Dedicated to public service
Photos by Jessica Eastburn | Photo illustration by Jeffrey Chase July 11, 2018
UD student Eric Hastings has a passion for civic engagement
Anyone who thinks that all of today’s college students aren’t interested in politics or civic engagement has never met Eric Hastings.
And anyone who does meet the University of Delaware alumnus and current graduate student is likely to come away wondering if they might be voting for him someday.
“I’m committed to public service,” said Hastings, a first-generation college graduate from Laurel, Delaware. He is midway through a two-year program to earn a master’s degree in public administration and just finished a six-month stint with UD’s Legislative Fellows Program, working with the Delaware General Assembly.
“I might end up working in a leadership position in a nonprofit, or in government service, or in an advocacy role. I might even run for office someday,” he said. “As long as I’m able to help people, I don’t really care what my title is.”
After earning his bachelor’s degree in criminal justice in 2014, with minors in political science and political communication, Hastings worked full time for a few years before returning to UD to pursue graduate studies.
One of those full-time jobs was with the Boys and Girls Clubs near his home in Sussex County, where he was inspired by what he saw as the potential for at-risk kids to benefit from constructive programs. With positive recreational and educational activities and mentors who provide a sense of stability and community, young people who might have been on the wrong path can turn their lives around, he said.
That experience has led to Hastings’ interest in juvenile justice issues, including a trio of bills he worked on during the most recent legislative session, which ended June 30. The bills, all passed by the General Assembly, give judges more discretion in sentencing juveniles and prevent juveniles accused of a crime from being housed in adult prisons before they are convicted and sentenced.
As with other pieces of legislation, Hastings staffed committee meetings on those bills and conducted research on such subjects as criminal sentencing reform and recidivism, turning over the research to policy advisers, who then worked with legislators to craft the bills.
“My experience as a Legislative Fellow has really helped me to think about issues and policy more clearly and to listen to points of view from all sides,” he said. “Especially in a small state like Delaware, you can feel like you’re making a difference. I could see how young people—even some I used to work with—can be affected by the kind of legislation that was right in front of me in Dover.”
His work at the Boys and Girls Clubs has also helped motivate some of Hastings’ many other activities at UD, including his involvement with College Application Month. That initiative, a partnership between the state Department of Education and UD’s Institute for Public Administration, trains volunteers to help high school seniors with the college admissions process.
Hastings worked with the program last fall, visiting schools around the state and meeting with teens who were often confused by the preparation, application and financial aid process needed for higher education.
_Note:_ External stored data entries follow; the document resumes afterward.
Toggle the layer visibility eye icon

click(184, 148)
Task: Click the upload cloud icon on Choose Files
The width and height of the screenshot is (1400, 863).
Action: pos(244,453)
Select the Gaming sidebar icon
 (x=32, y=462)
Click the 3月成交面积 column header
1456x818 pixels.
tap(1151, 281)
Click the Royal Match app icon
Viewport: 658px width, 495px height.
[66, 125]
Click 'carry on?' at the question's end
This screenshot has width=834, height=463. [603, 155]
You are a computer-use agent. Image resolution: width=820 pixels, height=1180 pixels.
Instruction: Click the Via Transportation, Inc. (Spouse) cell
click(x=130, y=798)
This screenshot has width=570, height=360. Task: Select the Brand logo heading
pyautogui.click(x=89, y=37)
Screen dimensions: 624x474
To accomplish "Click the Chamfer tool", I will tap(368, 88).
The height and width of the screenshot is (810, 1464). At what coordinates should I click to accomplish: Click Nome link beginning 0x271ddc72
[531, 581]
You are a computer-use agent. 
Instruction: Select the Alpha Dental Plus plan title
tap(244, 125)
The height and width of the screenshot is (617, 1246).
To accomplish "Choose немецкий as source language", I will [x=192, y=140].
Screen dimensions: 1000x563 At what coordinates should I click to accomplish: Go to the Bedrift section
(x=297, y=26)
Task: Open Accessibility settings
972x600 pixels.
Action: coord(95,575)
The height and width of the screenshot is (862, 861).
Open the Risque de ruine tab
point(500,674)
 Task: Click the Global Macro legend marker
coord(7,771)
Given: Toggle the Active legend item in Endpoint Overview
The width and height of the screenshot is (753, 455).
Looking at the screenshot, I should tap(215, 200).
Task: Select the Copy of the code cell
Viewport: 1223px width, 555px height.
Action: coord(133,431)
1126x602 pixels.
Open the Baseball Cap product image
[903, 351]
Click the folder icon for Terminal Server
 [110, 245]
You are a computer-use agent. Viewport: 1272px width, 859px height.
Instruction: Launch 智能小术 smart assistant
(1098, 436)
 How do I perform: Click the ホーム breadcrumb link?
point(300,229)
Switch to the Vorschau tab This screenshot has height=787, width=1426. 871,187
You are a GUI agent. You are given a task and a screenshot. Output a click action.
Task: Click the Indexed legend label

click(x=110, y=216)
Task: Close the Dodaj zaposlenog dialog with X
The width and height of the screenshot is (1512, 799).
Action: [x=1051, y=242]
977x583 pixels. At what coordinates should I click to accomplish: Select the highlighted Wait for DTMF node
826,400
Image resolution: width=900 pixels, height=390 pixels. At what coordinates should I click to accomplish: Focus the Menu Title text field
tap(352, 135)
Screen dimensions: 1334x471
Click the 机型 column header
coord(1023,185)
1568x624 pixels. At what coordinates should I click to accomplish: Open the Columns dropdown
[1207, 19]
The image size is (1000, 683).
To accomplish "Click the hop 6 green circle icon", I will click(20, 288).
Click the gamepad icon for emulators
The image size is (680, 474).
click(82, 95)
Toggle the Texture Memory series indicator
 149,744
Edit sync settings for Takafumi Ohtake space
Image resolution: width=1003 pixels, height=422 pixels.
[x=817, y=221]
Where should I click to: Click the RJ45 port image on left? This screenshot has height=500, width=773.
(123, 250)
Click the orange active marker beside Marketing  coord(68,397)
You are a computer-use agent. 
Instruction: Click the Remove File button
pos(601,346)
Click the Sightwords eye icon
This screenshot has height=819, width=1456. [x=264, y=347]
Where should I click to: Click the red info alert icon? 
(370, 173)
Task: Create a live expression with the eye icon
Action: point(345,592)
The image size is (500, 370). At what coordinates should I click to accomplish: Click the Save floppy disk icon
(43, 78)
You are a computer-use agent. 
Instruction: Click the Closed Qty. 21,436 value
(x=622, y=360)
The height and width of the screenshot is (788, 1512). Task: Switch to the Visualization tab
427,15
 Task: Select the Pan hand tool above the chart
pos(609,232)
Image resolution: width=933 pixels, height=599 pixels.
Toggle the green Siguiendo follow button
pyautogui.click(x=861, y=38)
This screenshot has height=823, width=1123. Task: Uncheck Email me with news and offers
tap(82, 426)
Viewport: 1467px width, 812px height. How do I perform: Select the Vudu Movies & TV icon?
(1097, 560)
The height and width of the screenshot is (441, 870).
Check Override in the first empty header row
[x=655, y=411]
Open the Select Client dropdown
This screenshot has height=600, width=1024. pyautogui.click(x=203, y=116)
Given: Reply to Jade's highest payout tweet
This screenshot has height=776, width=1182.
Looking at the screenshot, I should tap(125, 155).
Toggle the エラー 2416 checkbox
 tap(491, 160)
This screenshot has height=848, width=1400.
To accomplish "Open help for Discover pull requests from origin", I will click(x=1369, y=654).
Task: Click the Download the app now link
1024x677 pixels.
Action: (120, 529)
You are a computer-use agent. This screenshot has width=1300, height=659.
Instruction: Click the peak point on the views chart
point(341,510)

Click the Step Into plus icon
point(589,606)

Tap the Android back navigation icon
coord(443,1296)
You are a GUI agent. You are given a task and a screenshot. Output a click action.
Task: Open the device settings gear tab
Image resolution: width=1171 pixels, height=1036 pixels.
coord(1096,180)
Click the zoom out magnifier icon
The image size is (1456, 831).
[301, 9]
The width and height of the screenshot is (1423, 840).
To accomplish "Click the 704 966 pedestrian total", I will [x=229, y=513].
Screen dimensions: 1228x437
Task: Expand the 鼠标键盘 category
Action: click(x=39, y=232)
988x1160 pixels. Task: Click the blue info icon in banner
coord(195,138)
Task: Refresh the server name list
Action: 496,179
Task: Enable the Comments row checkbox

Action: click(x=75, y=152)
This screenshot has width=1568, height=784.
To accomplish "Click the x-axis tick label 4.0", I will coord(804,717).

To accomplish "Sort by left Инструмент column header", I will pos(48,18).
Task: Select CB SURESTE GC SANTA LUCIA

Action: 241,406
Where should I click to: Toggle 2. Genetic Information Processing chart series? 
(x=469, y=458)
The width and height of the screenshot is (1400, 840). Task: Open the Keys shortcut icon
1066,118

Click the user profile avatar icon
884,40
“My parents, and especially my mom, always encouraged me to get a good education, but they didn’t go to college, and we all found [the process] hard to figure out when I was applying,” he said. “When I think about kids who don’t have that family support, I know it’s really difficult for them.”
In the end, he said, assisting with the program was much like his work with the Boys and Girls Clubs, both with the goal of “pushing kids to get ahead.”
Next year, Hastings plans to spend another semester as a Legislative Fellow. He didn’t take advantage of the program as an undergraduate, he said, and now he wants to make the most of the opportunity to have a closeup view of how government operates.
“For me, it’s not just a resume-builder,” he said. “I’m getting real, hands-on experience in the Delaware legislature, and that’s valuable because I see myself continuing to live and work in Delaware.”
That interest in politics and public service is something Hastings would like to help instill in other students. He’s a leader in Make It Count, a student-run initiative of UD’s Biden Institute to increase voter registration and nonpartisan civic engagement on campus.
“We saw this as an immediate need, especially in these times, to encourage conversation about issues and to have students participate in the political process,” Hastings said. “It’s a labor of love for me, because it’s all student-led, and we are all passionate about community engagement.”